Se Kiyoshi Kurosawa prefere perseguir essa temática utilizando geralmente os códigos do cinema de suspense e terror, Genjiro Arato prefere trabalhá-lo no seio de um drama-comédia de situação, onde um prédio congrega uma série de personagens pitorescos em suas manias e misteriosos em suas auras. Uma vez instalada a ficção (e instalado o protagonista em seu novo apartamento e emprego), o filme desenvolve sua primeira parte apresentando os personagens e delineando suas relações com Ikushima e entre si: um tatuador, a já referida empregadora-senhoria, a prostituta Aya e seu irmão estúpido e mafioso recém-saído da prisão. Posteriormente, o filme volta a fixar-se nos hábitos do protagonista, nada transparentes para nós, e na relação amorosa que se desenvolve entre ele e Aya, o que leva a narrativa a finalmente abandonar o seio daquele prédio e instalá-los em estações de trem, hotéis, até chegar à famosa localidade que dá título ao filme e que representa um dos pontos turísticos mais famosos de Kansai, onde os dois pretendem se suicidar (o título japonês traduz-se como "tentativa de suicídio duplo nas 48 cachoeiras de Akame"). As 48 Cachoeiras de Akame é tanto sobre personagens como sobre lugares. Uma das grandes forças do filme é criar as atmosferas em torno da qual os personagens vivem, sobretudo a do prédio, que ocupa mais da metade do filme.

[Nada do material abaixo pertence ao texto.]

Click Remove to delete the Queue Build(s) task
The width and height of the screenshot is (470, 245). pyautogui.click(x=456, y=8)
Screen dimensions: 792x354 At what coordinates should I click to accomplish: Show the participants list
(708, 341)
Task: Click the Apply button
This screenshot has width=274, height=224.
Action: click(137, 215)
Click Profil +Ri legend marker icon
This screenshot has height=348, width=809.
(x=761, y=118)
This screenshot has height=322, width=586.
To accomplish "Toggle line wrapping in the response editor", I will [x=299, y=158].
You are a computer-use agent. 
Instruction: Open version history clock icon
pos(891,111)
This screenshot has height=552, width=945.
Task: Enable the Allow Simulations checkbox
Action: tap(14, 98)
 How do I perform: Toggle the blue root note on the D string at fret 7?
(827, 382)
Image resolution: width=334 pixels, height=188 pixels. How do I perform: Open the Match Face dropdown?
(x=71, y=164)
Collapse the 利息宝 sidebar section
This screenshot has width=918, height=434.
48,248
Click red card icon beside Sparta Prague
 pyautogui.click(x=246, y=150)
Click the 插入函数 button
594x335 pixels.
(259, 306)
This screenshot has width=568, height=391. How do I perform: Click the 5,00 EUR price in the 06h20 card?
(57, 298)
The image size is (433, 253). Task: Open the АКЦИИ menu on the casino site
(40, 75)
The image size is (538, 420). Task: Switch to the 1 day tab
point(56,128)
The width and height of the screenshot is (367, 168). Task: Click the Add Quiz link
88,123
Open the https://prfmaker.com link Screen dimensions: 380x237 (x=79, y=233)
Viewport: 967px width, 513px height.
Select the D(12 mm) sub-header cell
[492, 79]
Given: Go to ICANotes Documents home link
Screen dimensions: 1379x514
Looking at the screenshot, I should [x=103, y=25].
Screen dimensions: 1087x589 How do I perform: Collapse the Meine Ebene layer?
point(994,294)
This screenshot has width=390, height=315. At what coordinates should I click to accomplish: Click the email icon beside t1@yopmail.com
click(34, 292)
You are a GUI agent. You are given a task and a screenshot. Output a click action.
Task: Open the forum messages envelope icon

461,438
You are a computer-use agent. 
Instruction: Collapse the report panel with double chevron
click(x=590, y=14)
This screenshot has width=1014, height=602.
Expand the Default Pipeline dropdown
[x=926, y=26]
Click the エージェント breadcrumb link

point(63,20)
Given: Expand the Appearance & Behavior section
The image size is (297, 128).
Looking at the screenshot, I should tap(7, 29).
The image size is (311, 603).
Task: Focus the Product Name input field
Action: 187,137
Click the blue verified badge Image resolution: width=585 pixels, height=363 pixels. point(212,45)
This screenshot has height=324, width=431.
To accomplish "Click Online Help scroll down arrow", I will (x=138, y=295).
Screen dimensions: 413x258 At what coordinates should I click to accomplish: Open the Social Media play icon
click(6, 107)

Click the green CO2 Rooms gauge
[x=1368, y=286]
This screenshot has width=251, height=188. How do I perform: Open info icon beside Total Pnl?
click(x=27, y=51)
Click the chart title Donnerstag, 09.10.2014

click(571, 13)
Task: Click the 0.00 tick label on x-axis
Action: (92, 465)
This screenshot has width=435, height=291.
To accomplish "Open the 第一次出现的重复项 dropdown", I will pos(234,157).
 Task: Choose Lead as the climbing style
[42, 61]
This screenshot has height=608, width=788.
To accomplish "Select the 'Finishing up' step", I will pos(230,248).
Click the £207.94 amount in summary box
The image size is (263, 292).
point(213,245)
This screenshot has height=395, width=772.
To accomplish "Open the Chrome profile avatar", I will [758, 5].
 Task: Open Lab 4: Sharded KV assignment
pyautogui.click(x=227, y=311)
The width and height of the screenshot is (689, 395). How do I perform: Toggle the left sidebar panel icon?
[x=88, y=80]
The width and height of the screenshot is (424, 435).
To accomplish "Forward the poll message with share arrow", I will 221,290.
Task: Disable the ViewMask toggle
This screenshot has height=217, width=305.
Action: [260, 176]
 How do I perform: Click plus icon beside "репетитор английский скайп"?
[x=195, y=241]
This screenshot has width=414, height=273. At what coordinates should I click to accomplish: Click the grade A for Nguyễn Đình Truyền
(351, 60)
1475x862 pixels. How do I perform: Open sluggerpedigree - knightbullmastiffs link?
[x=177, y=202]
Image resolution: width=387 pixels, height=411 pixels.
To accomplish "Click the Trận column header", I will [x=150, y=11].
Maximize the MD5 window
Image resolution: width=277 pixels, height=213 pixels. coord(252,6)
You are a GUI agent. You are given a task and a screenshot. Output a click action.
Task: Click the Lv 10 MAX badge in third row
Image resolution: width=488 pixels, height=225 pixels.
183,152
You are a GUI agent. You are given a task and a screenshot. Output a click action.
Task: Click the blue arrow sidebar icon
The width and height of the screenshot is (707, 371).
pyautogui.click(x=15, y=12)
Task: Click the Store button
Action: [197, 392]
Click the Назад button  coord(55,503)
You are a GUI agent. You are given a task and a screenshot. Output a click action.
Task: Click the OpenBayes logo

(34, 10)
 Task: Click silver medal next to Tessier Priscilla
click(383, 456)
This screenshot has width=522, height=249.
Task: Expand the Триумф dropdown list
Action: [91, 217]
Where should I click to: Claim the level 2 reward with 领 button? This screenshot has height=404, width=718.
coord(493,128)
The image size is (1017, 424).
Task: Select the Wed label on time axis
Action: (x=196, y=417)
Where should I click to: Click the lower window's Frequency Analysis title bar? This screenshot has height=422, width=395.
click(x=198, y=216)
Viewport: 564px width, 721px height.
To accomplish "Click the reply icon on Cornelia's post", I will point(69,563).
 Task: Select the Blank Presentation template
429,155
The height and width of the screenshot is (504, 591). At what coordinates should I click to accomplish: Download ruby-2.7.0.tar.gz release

Mas os prazeres do filme não são necessariamente tributários da história que está sendo contada e tampouco das questões sobre a vida que ele traz. O interesse de Genjiro Arato em seu segundo longa-metragem é antes de tudo tomar uma história interessante que sirva de cimento para organizar em torno dela uma série de procedimentos expressivos no uso de edição de som, de inserção de planos misteriosos (um menino que ao começo do filme tenta olhar diretamente para o sol, ou que no final do filme aparece numa das quedas d'água de Akame com uma rede de caçar borboletas), mas acima de tudo num clima de estranhamento que permeia todo filme e que se deve muito à capacidade que a câmera tem de realizar planos simples de cotidiano e misturá-los com planos que parecem tão estranhos como um sonho – ou na capacidade que tem cada plano de ser quase os dois ao mesmo tempo. As 48 Cachoeiras de Akame é um filme que se apropria de uma temática recorrente no melhor cinema japonês da atualidade (K. Kurosawa, Aoyama), encontra outros lugares para desenvolvê-la (tanto lugares narrativos como geográficos) e cria através da câmera um espaço audiovisual de experimento que faz delirar a vida cotidiana em cenário surrealista sem que para isso precise fazer a disjunção entre um mundo e outro (o que fatalmente iria diminuir consideravelmente o interesse no filme). A confiança na sensação mais que no sentido, na atmosfera mais que na história faz todo o encanto sobrenatural que brota desses 160 minutos um pouco irregulares, mas que se instalam aos poucos em nossa memória e dificilmente sairão tão cedo.